[TASK REQUIREMENTS] Give back all of the records underneath exactly, with no omissions.

━━━━━ TASK MATERIAL ━━━━━

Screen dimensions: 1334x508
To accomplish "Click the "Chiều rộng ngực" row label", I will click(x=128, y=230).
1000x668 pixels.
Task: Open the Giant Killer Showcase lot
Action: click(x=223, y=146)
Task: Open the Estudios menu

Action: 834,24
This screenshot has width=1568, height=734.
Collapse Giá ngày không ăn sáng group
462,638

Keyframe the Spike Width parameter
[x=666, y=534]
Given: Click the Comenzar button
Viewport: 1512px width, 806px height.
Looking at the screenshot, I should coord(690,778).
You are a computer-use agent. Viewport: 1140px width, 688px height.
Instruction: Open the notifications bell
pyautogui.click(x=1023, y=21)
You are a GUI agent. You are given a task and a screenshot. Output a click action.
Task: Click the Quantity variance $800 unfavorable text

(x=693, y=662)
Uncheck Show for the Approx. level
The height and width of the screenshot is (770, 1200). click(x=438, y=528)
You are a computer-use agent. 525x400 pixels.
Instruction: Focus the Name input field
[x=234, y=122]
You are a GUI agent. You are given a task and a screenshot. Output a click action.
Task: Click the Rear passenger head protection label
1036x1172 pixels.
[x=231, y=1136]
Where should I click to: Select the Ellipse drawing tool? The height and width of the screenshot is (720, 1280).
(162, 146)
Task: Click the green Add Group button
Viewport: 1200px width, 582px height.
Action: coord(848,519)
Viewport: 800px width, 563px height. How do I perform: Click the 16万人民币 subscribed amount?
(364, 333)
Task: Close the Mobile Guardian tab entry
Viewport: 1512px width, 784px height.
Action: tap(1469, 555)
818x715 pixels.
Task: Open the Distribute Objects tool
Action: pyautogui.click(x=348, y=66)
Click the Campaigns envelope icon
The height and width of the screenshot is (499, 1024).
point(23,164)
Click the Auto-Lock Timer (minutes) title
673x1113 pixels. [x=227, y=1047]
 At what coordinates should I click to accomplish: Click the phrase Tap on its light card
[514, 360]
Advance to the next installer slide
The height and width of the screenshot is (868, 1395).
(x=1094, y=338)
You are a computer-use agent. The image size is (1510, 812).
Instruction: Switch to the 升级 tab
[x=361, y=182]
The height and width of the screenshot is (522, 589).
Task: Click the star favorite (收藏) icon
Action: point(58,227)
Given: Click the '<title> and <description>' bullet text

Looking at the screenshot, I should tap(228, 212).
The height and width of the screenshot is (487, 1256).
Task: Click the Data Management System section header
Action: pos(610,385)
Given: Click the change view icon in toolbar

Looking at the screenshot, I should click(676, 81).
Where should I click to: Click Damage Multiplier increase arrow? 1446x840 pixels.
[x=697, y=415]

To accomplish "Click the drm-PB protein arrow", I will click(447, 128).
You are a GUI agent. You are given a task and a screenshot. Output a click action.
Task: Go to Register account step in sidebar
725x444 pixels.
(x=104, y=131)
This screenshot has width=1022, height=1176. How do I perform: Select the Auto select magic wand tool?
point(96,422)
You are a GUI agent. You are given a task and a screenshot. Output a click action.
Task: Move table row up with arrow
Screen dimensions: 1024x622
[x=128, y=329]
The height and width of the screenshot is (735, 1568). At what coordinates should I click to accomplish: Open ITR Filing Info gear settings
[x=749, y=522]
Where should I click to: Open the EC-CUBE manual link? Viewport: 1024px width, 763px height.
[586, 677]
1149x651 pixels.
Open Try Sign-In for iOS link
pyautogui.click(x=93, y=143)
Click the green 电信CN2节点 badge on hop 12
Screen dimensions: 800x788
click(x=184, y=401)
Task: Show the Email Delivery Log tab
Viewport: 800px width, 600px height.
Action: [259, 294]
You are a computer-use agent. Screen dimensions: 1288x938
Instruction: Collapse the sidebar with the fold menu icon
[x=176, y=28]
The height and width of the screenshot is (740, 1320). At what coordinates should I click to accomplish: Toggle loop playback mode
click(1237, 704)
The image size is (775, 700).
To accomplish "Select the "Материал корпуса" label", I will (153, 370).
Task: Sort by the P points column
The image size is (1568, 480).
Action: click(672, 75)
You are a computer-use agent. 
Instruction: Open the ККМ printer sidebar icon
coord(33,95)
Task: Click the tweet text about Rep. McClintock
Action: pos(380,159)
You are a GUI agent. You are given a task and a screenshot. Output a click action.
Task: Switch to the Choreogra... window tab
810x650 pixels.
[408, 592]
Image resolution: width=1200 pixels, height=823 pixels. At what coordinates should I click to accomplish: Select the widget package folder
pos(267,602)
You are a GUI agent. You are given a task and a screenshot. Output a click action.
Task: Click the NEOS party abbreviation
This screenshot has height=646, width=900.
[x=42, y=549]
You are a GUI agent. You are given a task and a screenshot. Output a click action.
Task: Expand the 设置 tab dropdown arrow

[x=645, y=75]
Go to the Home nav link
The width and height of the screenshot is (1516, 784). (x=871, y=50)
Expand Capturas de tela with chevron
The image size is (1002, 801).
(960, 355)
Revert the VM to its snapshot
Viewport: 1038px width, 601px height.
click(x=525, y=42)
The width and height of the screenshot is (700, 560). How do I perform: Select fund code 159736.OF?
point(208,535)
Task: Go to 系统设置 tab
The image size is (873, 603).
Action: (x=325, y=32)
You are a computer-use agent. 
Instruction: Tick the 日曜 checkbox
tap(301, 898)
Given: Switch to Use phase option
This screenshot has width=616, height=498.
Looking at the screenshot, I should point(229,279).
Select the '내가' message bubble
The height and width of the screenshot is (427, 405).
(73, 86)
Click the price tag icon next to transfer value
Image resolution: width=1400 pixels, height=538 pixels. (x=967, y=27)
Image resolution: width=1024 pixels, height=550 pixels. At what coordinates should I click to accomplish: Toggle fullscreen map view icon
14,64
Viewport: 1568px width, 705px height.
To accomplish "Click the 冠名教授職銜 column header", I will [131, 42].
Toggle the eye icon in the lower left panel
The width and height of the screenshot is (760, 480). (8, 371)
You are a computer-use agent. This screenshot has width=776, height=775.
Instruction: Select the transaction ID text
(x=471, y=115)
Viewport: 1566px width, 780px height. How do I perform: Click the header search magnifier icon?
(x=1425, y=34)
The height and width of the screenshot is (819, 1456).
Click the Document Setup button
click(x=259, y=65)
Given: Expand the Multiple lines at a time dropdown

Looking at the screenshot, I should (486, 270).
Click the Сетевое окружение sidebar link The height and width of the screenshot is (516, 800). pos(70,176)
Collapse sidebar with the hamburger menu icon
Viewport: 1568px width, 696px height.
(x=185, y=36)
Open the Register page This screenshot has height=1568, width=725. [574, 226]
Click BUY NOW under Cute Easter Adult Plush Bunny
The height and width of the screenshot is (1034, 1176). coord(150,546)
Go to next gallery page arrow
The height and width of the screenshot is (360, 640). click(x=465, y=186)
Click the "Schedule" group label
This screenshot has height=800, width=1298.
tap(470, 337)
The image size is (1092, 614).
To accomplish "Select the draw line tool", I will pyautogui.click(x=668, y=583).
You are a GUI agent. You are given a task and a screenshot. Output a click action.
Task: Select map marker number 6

━━━━━

[SOLUTION TO THIS PROBLEM]
Screen dimensions: 1334x508
To accomplish "Click the "Chiều rộng ngực" row label", I will click(x=128, y=230).
1000x668 pixels.
Task: Open the Giant Killer Showcase lot
Action: click(x=223, y=146)
Task: Open the Estudios menu

Action: 834,24
This screenshot has width=1568, height=734.
Collapse Giá ngày không ăn sáng group
462,638

Keyframe the Spike Width parameter
[x=666, y=534]
Given: Click the Comenzar button
Viewport: 1512px width, 806px height.
Looking at the screenshot, I should coord(690,778).
You are a computer-use agent. Viewport: 1140px width, 688px height.
Instruction: Open the notifications bell
pyautogui.click(x=1023, y=21)
You are a GUI agent. You are given a task and a screenshot. Output a click action.
Task: Click the Quantity variance $800 unfavorable text

(x=693, y=662)
Uncheck Show for the Approx. level
The height and width of the screenshot is (770, 1200). click(x=438, y=528)
You are a computer-use agent. 525x400 pixels.
Instruction: Focus the Name input field
[x=234, y=122]
You are a GUI agent. You are given a task and a screenshot. Output a click action.
Task: Click the Rear passenger head protection label
1036x1172 pixels.
[x=231, y=1136]
Where should I click to: Select the Ellipse drawing tool? The height and width of the screenshot is (720, 1280).
(162, 146)
Task: Click the green Add Group button
Viewport: 1200px width, 582px height.
Action: coord(848,519)
Viewport: 800px width, 563px height. How do I perform: Click the 16万人民币 subscribed amount?
(364, 333)
Task: Close the Mobile Guardian tab entry
Viewport: 1512px width, 784px height.
Action: tap(1469, 555)
818x715 pixels.
Task: Open the Distribute Objects tool
Action: pyautogui.click(x=348, y=66)
Click the Campaigns envelope icon
The height and width of the screenshot is (499, 1024).
point(23,164)
Click the Auto-Lock Timer (minutes) title
673x1113 pixels. [x=227, y=1047]
 At what coordinates should I click to accomplish: Click the phrase Tap on its light card
[514, 360]
Advance to the next installer slide
The height and width of the screenshot is (868, 1395).
(x=1094, y=338)
You are a computer-use agent. The image size is (1510, 812).
Instruction: Switch to the 升级 tab
[x=361, y=182]
The height and width of the screenshot is (522, 589).
Task: Click the star favorite (收藏) icon
Action: point(58,227)
Given: Click the '<title> and <description>' bullet text

Looking at the screenshot, I should tap(228, 212).
The height and width of the screenshot is (487, 1256).
Task: Click the Data Management System section header
Action: pos(610,385)
Given: Click the change view icon in toolbar

Looking at the screenshot, I should click(676, 81).
Where should I click to: Click Damage Multiplier increase arrow? 1446x840 pixels.
[x=697, y=415]

To accomplish "Click the drm-PB protein arrow", I will click(447, 128).
You are a GUI agent. You are given a task and a screenshot. Output a click action.
Task: Go to Register account step in sidebar
725x444 pixels.
(x=104, y=131)
This screenshot has width=1022, height=1176. How do I perform: Select the Auto select magic wand tool?
point(96,422)
You are a GUI agent. You are given a task and a screenshot. Output a click action.
Task: Move table row up with arrow
Screen dimensions: 1024x622
[x=128, y=329]
The height and width of the screenshot is (735, 1568). At what coordinates should I click to accomplish: Open ITR Filing Info gear settings
[x=749, y=522]
Where should I click to: Open the EC-CUBE manual link? Viewport: 1024px width, 763px height.
[586, 677]
1149x651 pixels.
Open Try Sign-In for iOS link
pyautogui.click(x=93, y=143)
Click the green 电信CN2节点 badge on hop 12
Screen dimensions: 800x788
click(x=184, y=401)
Task: Show the Email Delivery Log tab
Viewport: 800px width, 600px height.
Action: [259, 294]
You are a computer-use agent. Screen dimensions: 1288x938
Instruction: Collapse the sidebar with the fold menu icon
[x=176, y=28]
The height and width of the screenshot is (740, 1320). At what coordinates should I click to accomplish: Toggle loop playback mode
click(1237, 704)
The image size is (775, 700).
To accomplish "Select the "Материал корпуса" label", I will (153, 370).
Task: Sort by the P points column
The image size is (1568, 480).
Action: click(672, 75)
You are a computer-use agent. 
Instruction: Open the ККМ printer sidebar icon
coord(33,95)
Task: Click the tweet text about Rep. McClintock
Action: pos(380,159)
You are a GUI agent. You are given a task and a screenshot. Output a click action.
Task: Switch to the Choreogra... window tab
810x650 pixels.
[408, 592]
Image resolution: width=1200 pixels, height=823 pixels. At what coordinates should I click to accomplish: Select the widget package folder
pos(267,602)
You are a GUI agent. You are given a task and a screenshot. Output a click action.
Task: Click the NEOS party abbreviation
This screenshot has height=646, width=900.
[x=42, y=549]
You are a GUI agent. You are given a task and a screenshot. Output a click action.
Task: Expand the 设置 tab dropdown arrow

[x=645, y=75]
Go to the Home nav link
The width and height of the screenshot is (1516, 784). (x=871, y=50)
Expand Capturas de tela with chevron
The image size is (1002, 801).
(960, 355)
Revert the VM to its snapshot
Viewport: 1038px width, 601px height.
click(x=525, y=42)
The width and height of the screenshot is (700, 560). How do I perform: Select fund code 159736.OF?
point(208,535)
Task: Go to 系统设置 tab
The image size is (873, 603).
Action: (x=325, y=32)
You are a computer-use agent. 
Instruction: Tick the 日曜 checkbox
tap(301, 898)
Given: Switch to Use phase option
This screenshot has width=616, height=498.
Looking at the screenshot, I should point(229,279).
Select the '내가' message bubble
The height and width of the screenshot is (427, 405).
(73, 86)
Click the price tag icon next to transfer value
Image resolution: width=1400 pixels, height=538 pixels. (x=967, y=27)
Image resolution: width=1024 pixels, height=550 pixels. At what coordinates should I click to accomplish: Toggle fullscreen map view icon
14,64
Viewport: 1568px width, 705px height.
To accomplish "Click the 冠名教授職銜 column header", I will [131, 42].
Toggle the eye icon in the lower left panel
The width and height of the screenshot is (760, 480). (8, 371)
You are a computer-use agent. This screenshot has width=776, height=775.
Instruction: Select the transaction ID text
(x=471, y=115)
Viewport: 1566px width, 780px height. How do I perform: Click the header search magnifier icon?
(x=1425, y=34)
The height and width of the screenshot is (819, 1456).
Click the Document Setup button
click(x=259, y=65)
Given: Expand the Multiple lines at a time dropdown

Looking at the screenshot, I should (486, 270).
Click the Сетевое окружение sidebar link The height and width of the screenshot is (516, 800). pos(70,176)
Collapse sidebar with the hamburger menu icon
Viewport: 1568px width, 696px height.
(x=185, y=36)
Open the Register page This screenshot has height=1568, width=725. [574, 226]
Click BUY NOW under Cute Easter Adult Plush Bunny
The height and width of the screenshot is (1034, 1176). coord(150,546)
Go to next gallery page arrow
The height and width of the screenshot is (360, 640). click(x=465, y=186)
Click the "Schedule" group label
This screenshot has height=800, width=1298.
tap(470, 337)
The image size is (1092, 614).
To accomplish "Select the draw line tool", I will pyautogui.click(x=668, y=583).
You are a GUI agent. You are given a task and a screenshot. Output a click action.
Task: Select map marker number 6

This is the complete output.